[Pointing data for screenshots]
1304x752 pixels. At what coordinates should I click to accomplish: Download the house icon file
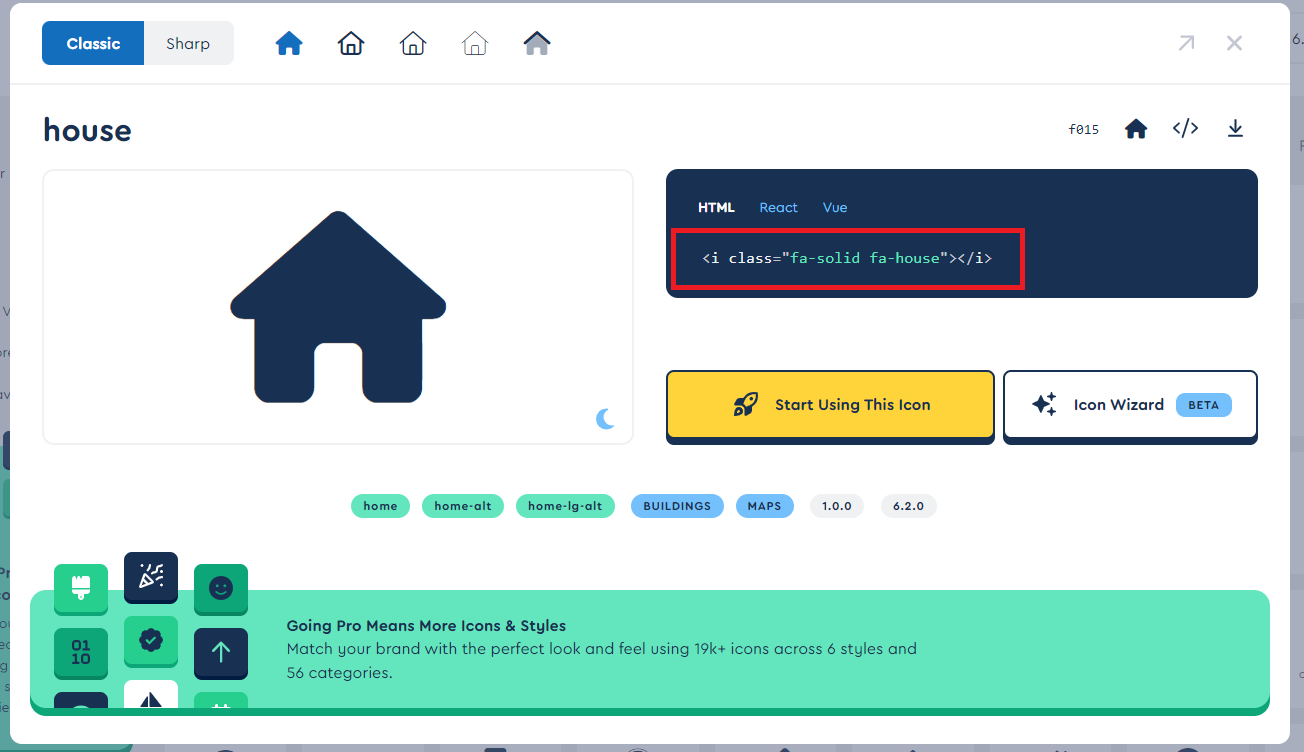point(1235,129)
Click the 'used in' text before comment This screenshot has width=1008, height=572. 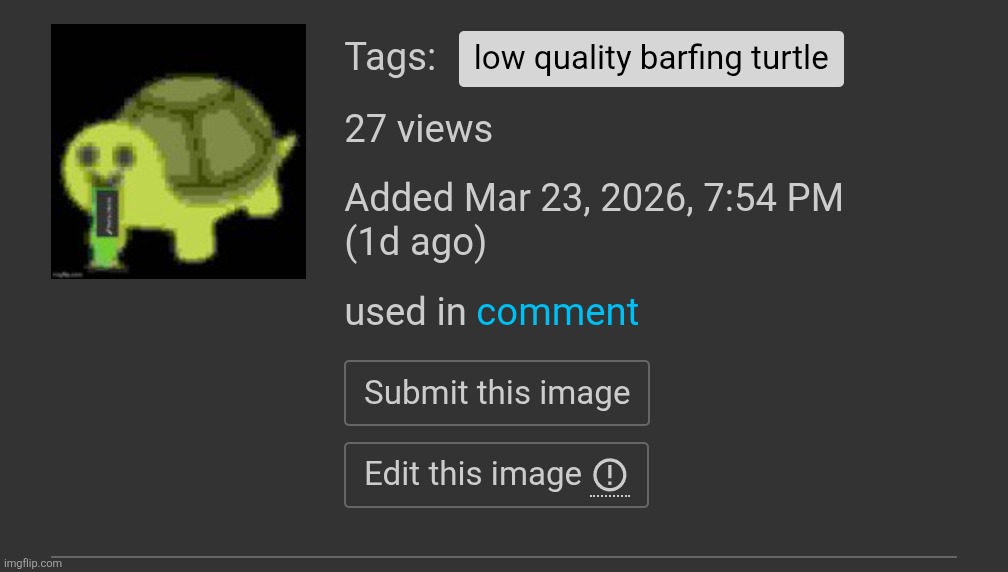[406, 312]
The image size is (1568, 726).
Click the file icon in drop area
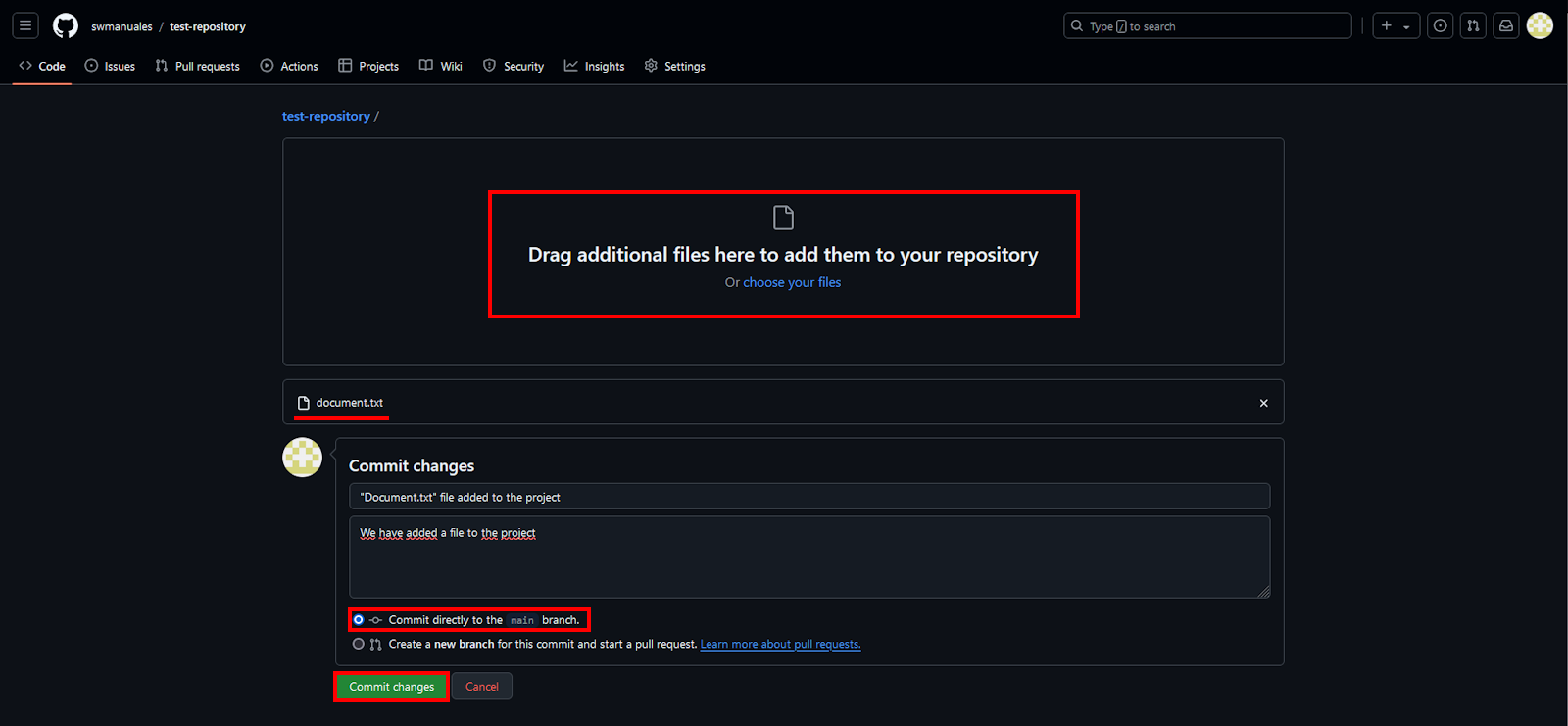pos(783,218)
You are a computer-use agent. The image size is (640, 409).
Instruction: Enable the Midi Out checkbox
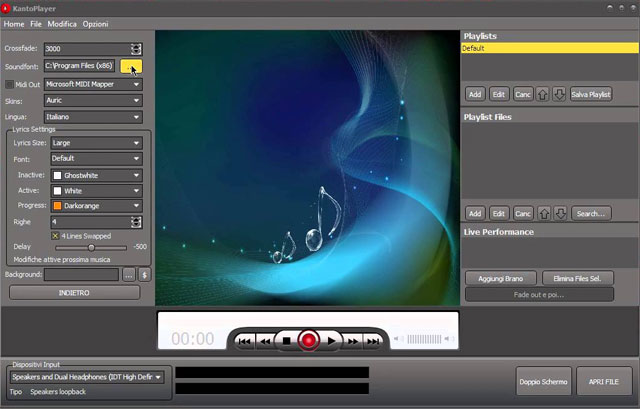click(10, 84)
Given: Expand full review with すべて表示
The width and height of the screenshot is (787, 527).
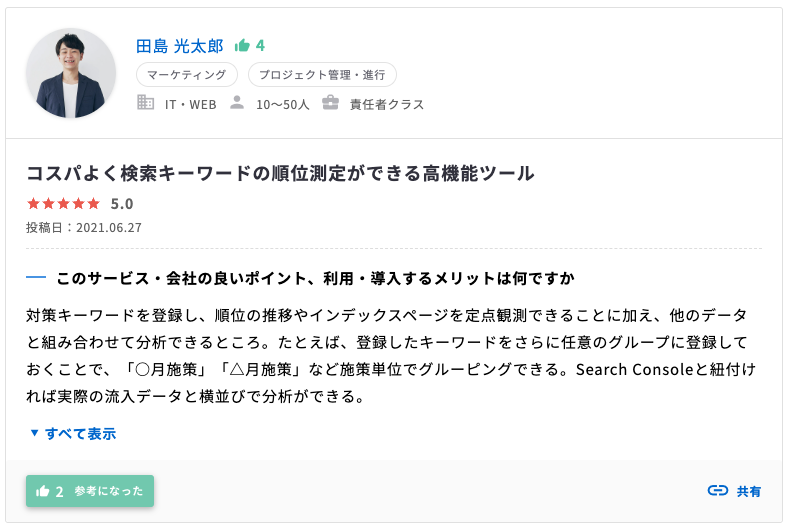Looking at the screenshot, I should (80, 433).
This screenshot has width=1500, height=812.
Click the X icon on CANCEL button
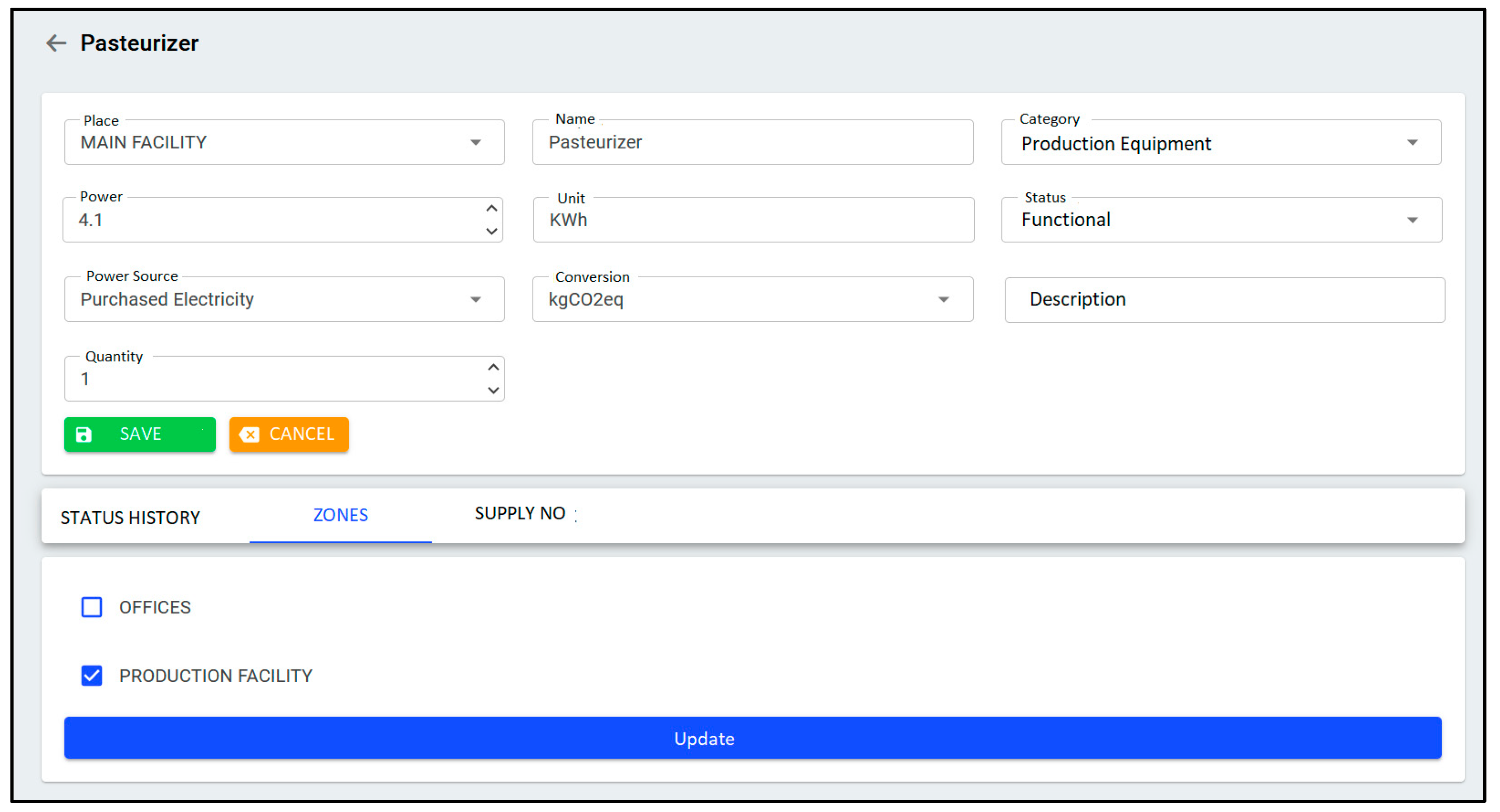[249, 435]
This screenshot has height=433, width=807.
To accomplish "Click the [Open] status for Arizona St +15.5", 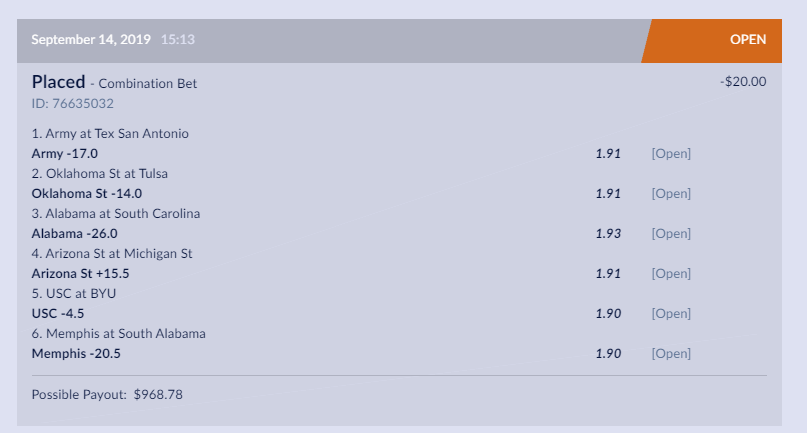I will tap(671, 273).
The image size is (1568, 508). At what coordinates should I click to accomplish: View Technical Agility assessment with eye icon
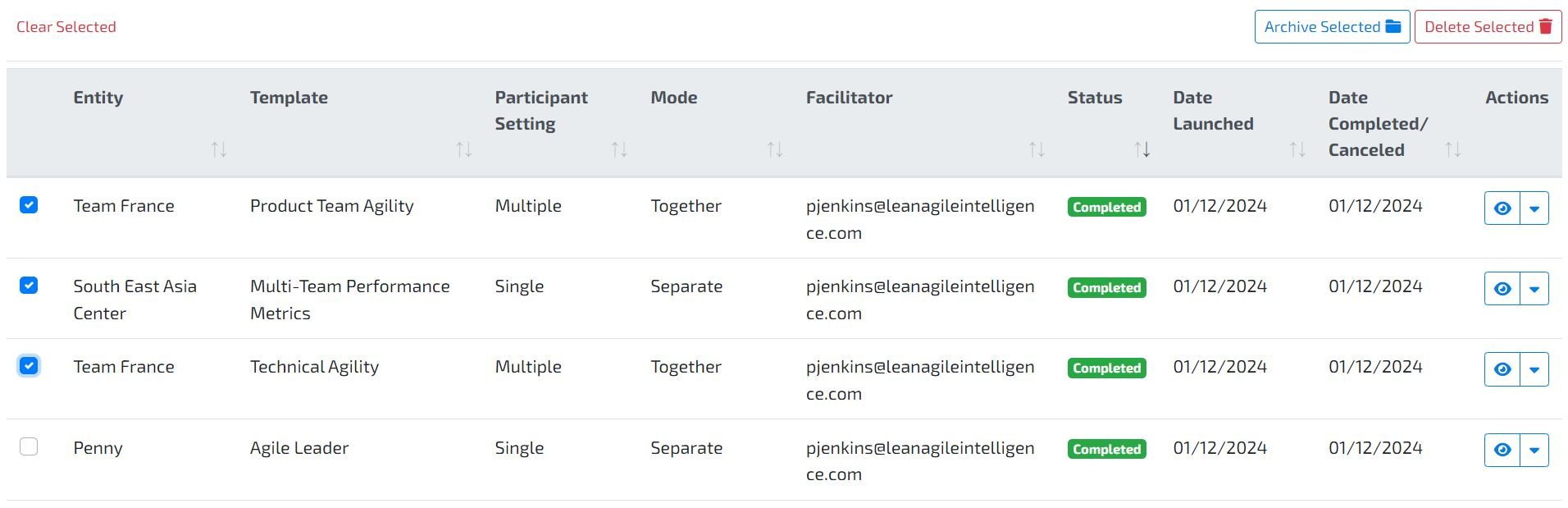pyautogui.click(x=1502, y=369)
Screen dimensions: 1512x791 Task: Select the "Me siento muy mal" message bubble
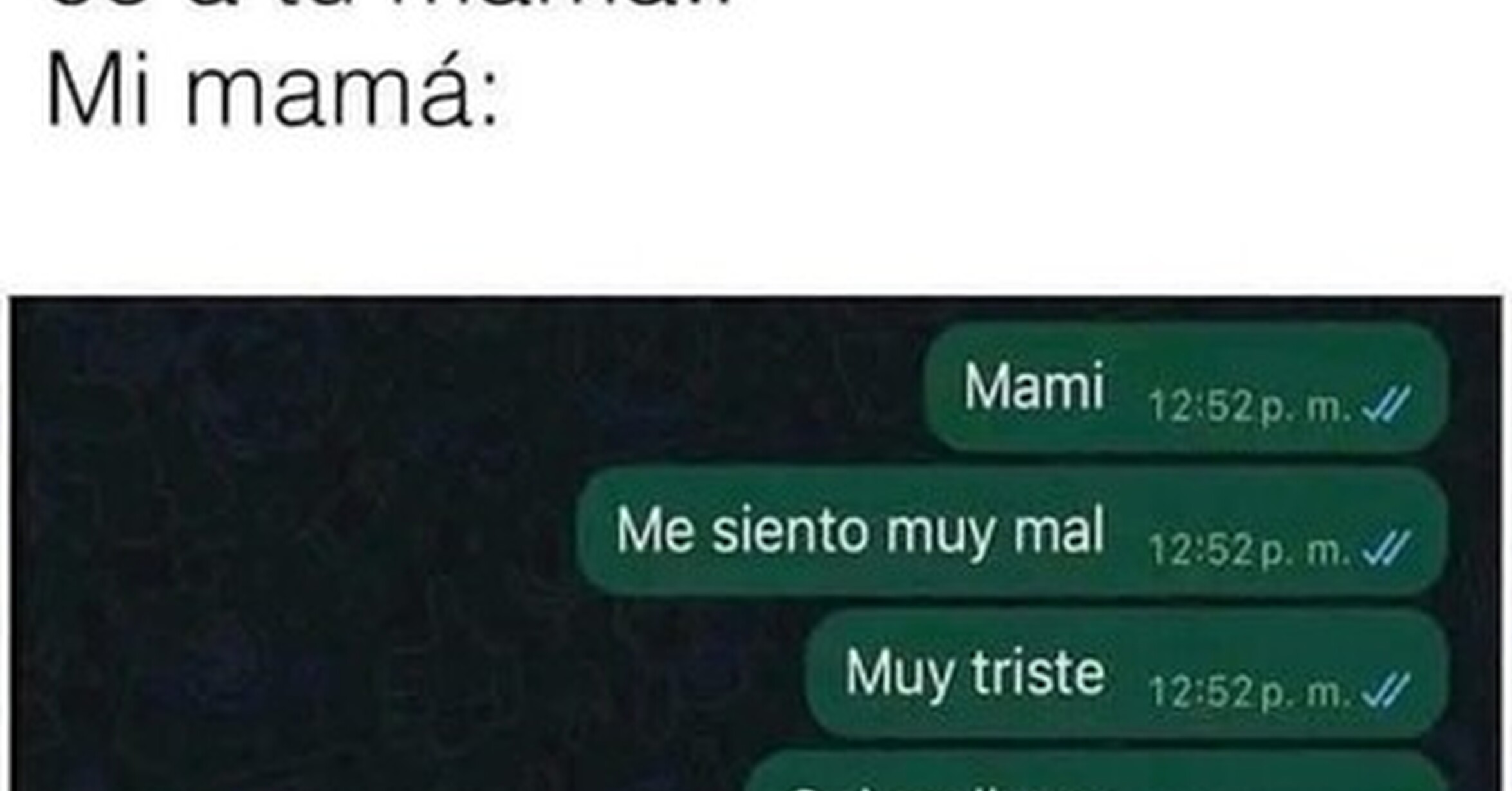(x=1012, y=531)
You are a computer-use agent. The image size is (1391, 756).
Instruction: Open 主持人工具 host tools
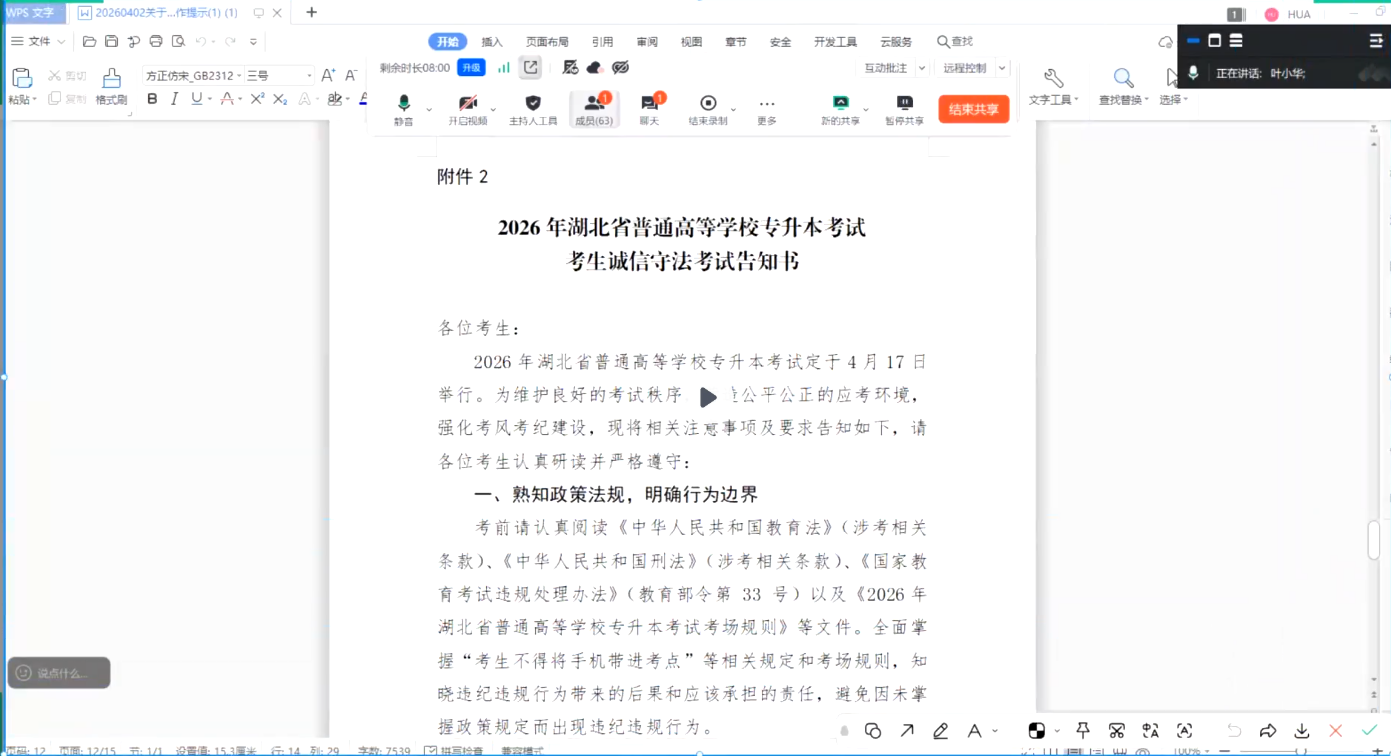pyautogui.click(x=532, y=108)
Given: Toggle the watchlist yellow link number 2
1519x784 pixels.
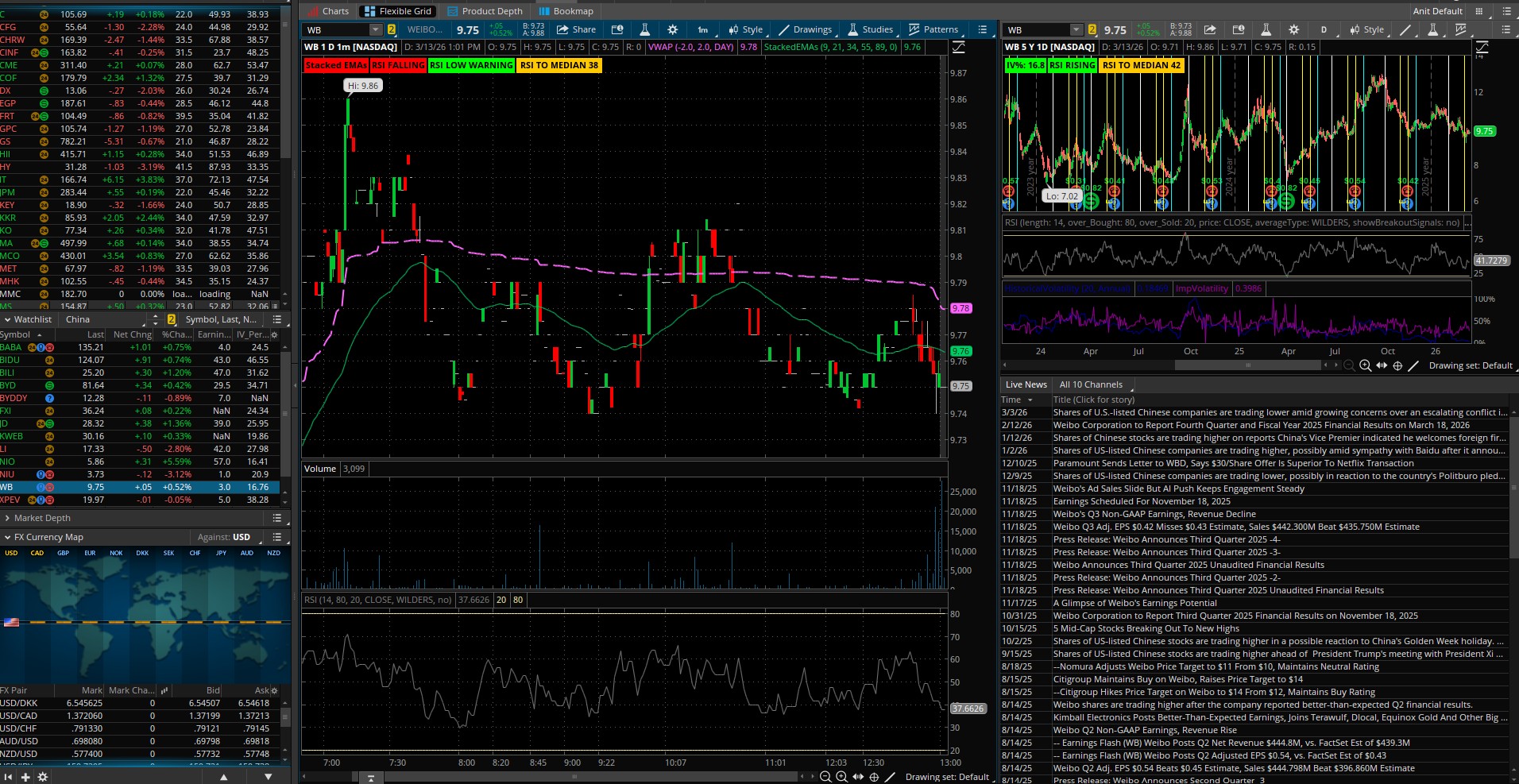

YOUR GOAL
Render the lines starting with the one that contains "Given: Toggle the" and running through the last line as a JSON list of strings, one string per line, with blank lines skipped. Leave the pictures out of the answer.

ANSWER FOR THIS EXERCISE
[
  "Given: Toggle the watchlist yellow link number 2",
  "1519x784 pixels."
]